Pointing records for text and elements
_ _ _ _ _

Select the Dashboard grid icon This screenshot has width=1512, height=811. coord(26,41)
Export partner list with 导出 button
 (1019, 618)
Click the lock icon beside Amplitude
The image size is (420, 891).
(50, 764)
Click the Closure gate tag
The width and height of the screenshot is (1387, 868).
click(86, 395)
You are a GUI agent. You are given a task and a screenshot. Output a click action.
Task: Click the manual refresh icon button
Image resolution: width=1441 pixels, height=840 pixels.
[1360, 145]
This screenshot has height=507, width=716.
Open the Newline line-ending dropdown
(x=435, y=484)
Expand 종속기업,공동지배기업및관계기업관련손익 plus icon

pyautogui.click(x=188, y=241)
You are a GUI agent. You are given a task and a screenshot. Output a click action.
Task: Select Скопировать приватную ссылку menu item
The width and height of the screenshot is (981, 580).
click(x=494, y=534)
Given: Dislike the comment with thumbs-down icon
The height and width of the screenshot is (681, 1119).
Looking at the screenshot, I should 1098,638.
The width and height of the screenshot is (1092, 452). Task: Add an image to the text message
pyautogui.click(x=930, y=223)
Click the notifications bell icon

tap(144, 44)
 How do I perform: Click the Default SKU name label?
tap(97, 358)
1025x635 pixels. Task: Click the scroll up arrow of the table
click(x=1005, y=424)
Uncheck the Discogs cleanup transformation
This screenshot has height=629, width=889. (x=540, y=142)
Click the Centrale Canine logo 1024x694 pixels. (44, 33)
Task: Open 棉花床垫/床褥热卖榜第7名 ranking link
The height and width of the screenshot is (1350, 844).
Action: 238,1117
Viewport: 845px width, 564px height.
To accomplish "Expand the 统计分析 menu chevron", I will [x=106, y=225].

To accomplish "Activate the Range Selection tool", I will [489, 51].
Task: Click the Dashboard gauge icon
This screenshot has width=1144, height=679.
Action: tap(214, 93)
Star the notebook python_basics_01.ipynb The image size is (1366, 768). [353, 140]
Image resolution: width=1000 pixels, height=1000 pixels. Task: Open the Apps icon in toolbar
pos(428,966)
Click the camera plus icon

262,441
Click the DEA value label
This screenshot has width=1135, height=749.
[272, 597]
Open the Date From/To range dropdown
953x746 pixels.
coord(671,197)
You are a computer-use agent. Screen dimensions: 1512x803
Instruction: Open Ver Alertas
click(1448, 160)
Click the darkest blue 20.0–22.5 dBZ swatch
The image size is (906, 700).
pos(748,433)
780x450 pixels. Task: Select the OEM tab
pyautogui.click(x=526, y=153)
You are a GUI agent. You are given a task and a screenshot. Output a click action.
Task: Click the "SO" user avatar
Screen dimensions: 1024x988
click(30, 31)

_ _ _ _ _

## What is asked
Rewrite every line of the data above as a JSON array of strings, with one string per line and no entries for blank lines.

## Written reply
[
  "Select the Dashboard grid icon This screenshot has width=1512, height=811. coord(26,41)",
  "Export partner list with 导出 button",
  " (1019, 618)",
  "Click the lock icon beside Amplitude",
  "The image size is (420, 891).",
  "(50, 764)",
  "Click the Closure gate tag",
  "The width and height of the screenshot is (1387, 868).",
  "click(86, 395)",
  "You are a GUI agent. You are given a task and a screenshot. Output a click action.",
  "Task: Click the manual refresh icon button",
  "Image resolution: width=1441 pixels, height=840 pixels.",
  "[1360, 145]",
  "This screenshot has height=507, width=716.",
  "Open the Newline line-ending dropdown",
  "(x=435, y=484)",
  "Expand 종속기업,공동지배기업및관계기업관련손익 plus icon",
  "pyautogui.click(x=188, y=241)",
  "You are a GUI agent. You are given a task and a screenshot. Output a click action.",
  "Task: Select Скопировать приватную ссылку menu item",
  "The width and height of the screenshot is (981, 580).",
  "click(x=494, y=534)",
  "Given: Dislike the comment with thumbs-down icon",
  "The height and width of the screenshot is (681, 1119).",
  "Looking at the screenshot, I should 1098,638.",
  "The width and height of the screenshot is (1092, 452). Task: Add an image to the text message",
  "pyautogui.click(x=930, y=223)",
  "Click the notifications bell icon",
  "tap(144, 44)",
  " How do I perform: Click the Default SKU name label?",
  "tap(97, 358)",
  "1025x635 pixels. Task: Click the scroll up arrow of the table",
  "click(x=1005, y=424)",
  "Uncheck the Discogs cleanup transformation",
  "This screenshot has height=629, width=889. (x=540, y=142)",
  "Click the Centrale Canine logo 1024x694 pixels. (44, 33)",
  "Task: Open 棉花床垫/床褥热卖榜第7名 ranking link",
  "The height and width of the screenshot is (1350, 844).",
  "Action: 238,1117",
  "Viewport: 845px width, 564px height.",
  "To accomplish \"Expand the 统计分析 menu chevron\", I will [x=106, y=225].",
  "To accomplish \"Activate the Range Selection tool\", I will [489, 51].",
  "Task: Click the Dashboard gauge icon",
  "This screenshot has width=1144, height=679.",
  "Action: tap(214, 93)",
  "Star the notebook python_basics_01.ipynb The image size is (1366, 768). [353, 140]",
  "Image resolution: width=1000 pixels, height=1000 pixels. Task: Open the Apps icon in toolbar",
  "pos(428,966)",
  "Click the camera plus icon",
  "262,441",
  "Click the DEA value label",
  "This screenshot has width=1135, height=749.",
  "[272, 597]",
  "Open the Date From/To range dropdown",
  "953x746 pixels.",
  "coord(671,197)",
  "You are a computer-use agent. Screen dimensions: 1512x803",
  "Instruction: Open Ver Alertas",
  "click(1448, 160)",
  "Click the darkest blue 20.0–22.5 dBZ swatch",
  "The image size is (906, 700).",
  "pos(748,433)",
  "780x450 pixels. Task: Select the OEM tab",
  "pyautogui.click(x=526, y=153)",
  "You are a GUI agent. You are given a task and a screenshot. Output a click action.",
  "Task: Click the \"SO\" user avatar",
  "Screen dimensions: 1024x988",
  "click(30, 31)"
]